Caring for my mother during her esophageal cancer treatment was – and still is – the hardest, even though it was only seven months from the date of diagnosis to her death. She received the diagnosis and immediately decided to go to MD Anderson because she heard it was the best. It was also in 1997-1998, so my memory of the many lessons I learned have faded a bit, but here goes:
1. Patience and games. The entire experience
at MD Anderson was one of patience. Waiting in waiting rooms and exam rooms for hours. In the pre- smartphone era, we used electronic games and played volleyball on the exam table with blown-up exam gloves. We read books and played Spite (a card game).
2. Records. I kept meticulous records of each appointment, including what was asked and discussed.

Input data:
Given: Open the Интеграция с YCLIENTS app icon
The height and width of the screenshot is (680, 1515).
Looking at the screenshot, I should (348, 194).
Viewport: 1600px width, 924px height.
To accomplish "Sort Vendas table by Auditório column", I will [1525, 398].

---

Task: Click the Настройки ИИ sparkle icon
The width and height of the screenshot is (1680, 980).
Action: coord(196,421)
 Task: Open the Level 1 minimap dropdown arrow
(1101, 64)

==

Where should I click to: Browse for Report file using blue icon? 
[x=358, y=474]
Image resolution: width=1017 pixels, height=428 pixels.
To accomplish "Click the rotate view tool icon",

Activity A:
In the account of caring for a mother through esophageal cancer treatment, why did the mother choose MD Anderson? Answer in one to three sentences.
Activity B:
Extend the account of caring for a mother during esophageal cancer treatment, picking up right after its final sentence.

Answer section A:
She chose MD Anderson because she had heard it was the best. She made that decision immediately after receiving her diagnosis.

Answer section B:
I began to go to the records room and get the records of each treatment nearly daily to confirm accuracy. With so many doctors, residents, interns, physician assistants, nurses, etc., who were meeting with many patients a day, they often confused her with other patients and made wrong assumptions about her symptoms based on the overarching diagnosis. I was there to make sure they understood where she differed so that the next decisions were customized to her care.
3. Appointments. Get the first appointment of the day with the doctor if possible. It eliminates the waiting – and usually resolves the tired doctor errors.
4. Hotel and car. At the time, if you stayed in Texas
for 30 days, you could claim some residency enough
to stay at the Rotary House that was connected to
the hospital. The proximity to the hospital was really helpful, particularly on those nights when we needed an emergency visit to the ER or the pharmacy. And everyone there was being treated for some cancer, so it was a built-in community. Having a car was invaluable
to escaping that world for lunch, a quick shopping trip, or sitting in the car and singing.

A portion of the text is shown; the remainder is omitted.